June 10th, 2026

That part of the life science research community focused on better understanding and treating the panoply of age-related neurodegenerative conditions is increasingly focused on chronic inflammation in the brain. Aging, and neurodegenerative disease, is characterized by excessive, unresolved inflammatory signaling in brain tissue. A sizable focus is given to increased inflammatory behavior in microglia, for example, and how these innate immune cells of the central nervous system might be adjusted to reduce this problem. But much of the ongoing portfolio of fundamental research seeks to understand how the underlying biochemistry of aging gives rise to a state of chronic inflammatory signaling in various cell populations in the brain, including microglia, but not only microglia.

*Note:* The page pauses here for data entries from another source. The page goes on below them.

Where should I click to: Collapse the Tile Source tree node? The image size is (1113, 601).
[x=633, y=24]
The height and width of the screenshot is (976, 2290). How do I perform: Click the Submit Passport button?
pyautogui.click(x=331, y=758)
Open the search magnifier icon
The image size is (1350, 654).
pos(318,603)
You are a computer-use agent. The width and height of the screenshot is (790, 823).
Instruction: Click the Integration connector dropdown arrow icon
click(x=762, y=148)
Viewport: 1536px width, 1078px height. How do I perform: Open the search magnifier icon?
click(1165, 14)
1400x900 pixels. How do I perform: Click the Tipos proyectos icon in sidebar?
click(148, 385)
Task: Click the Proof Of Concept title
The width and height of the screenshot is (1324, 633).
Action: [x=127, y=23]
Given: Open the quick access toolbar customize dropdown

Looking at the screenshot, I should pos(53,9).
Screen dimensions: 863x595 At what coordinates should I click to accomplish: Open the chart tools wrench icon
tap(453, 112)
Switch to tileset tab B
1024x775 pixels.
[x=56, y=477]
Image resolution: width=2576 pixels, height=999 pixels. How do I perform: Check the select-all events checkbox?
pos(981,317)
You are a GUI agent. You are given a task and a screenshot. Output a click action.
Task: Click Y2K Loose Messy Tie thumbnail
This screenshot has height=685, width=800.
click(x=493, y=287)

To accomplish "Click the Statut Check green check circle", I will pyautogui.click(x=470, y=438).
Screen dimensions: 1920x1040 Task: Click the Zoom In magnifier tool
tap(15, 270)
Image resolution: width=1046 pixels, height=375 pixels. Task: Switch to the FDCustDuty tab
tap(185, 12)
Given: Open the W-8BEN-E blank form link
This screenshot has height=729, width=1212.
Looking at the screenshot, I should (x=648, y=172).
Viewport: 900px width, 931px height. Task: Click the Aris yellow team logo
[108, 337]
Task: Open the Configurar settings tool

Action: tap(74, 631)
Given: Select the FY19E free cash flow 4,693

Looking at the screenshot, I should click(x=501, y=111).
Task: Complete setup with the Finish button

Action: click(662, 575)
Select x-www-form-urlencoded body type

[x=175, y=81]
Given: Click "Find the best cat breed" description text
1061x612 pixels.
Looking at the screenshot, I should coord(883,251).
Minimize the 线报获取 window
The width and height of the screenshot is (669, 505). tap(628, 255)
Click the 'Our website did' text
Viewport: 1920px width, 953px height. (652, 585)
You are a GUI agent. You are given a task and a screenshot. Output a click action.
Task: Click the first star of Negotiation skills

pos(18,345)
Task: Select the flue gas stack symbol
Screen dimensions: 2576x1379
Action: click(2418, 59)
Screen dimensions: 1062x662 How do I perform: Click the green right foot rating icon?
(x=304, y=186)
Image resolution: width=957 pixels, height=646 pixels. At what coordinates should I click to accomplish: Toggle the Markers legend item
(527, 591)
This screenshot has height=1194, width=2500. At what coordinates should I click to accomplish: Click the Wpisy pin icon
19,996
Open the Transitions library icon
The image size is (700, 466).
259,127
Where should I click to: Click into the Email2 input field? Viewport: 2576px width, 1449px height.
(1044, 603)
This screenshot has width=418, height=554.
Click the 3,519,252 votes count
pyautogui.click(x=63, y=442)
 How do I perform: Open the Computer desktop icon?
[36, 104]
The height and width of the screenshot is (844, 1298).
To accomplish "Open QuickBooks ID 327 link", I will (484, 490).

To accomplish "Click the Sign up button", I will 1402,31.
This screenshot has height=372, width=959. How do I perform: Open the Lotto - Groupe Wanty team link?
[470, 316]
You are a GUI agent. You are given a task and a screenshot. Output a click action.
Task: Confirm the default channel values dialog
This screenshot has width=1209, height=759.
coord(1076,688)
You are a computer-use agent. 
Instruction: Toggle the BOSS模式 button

The authors of today's open access paper review review a topic of increasing interest in this context, the maladative overactivation of cGAS-STING signaling in aged brain cells. This is actually a global phenomenon throughout the body, so much of what is said here applies to other tissues as well. STING is a central hub in the regulation of inflammatory signaling, and is activated by a range of sensor proteins that react to various different circumstances in the cell. cGAS detects double-stranded DNA in the cytosol of the cell, where no double-stranded DNA should exist. This is an evolved defense against invasive pathogens such as bacteria and viruses, but it is is also triggered in a cell that has become dysfunctional enough to allow leakage of DNA fragments from the nucleus or mitochondria.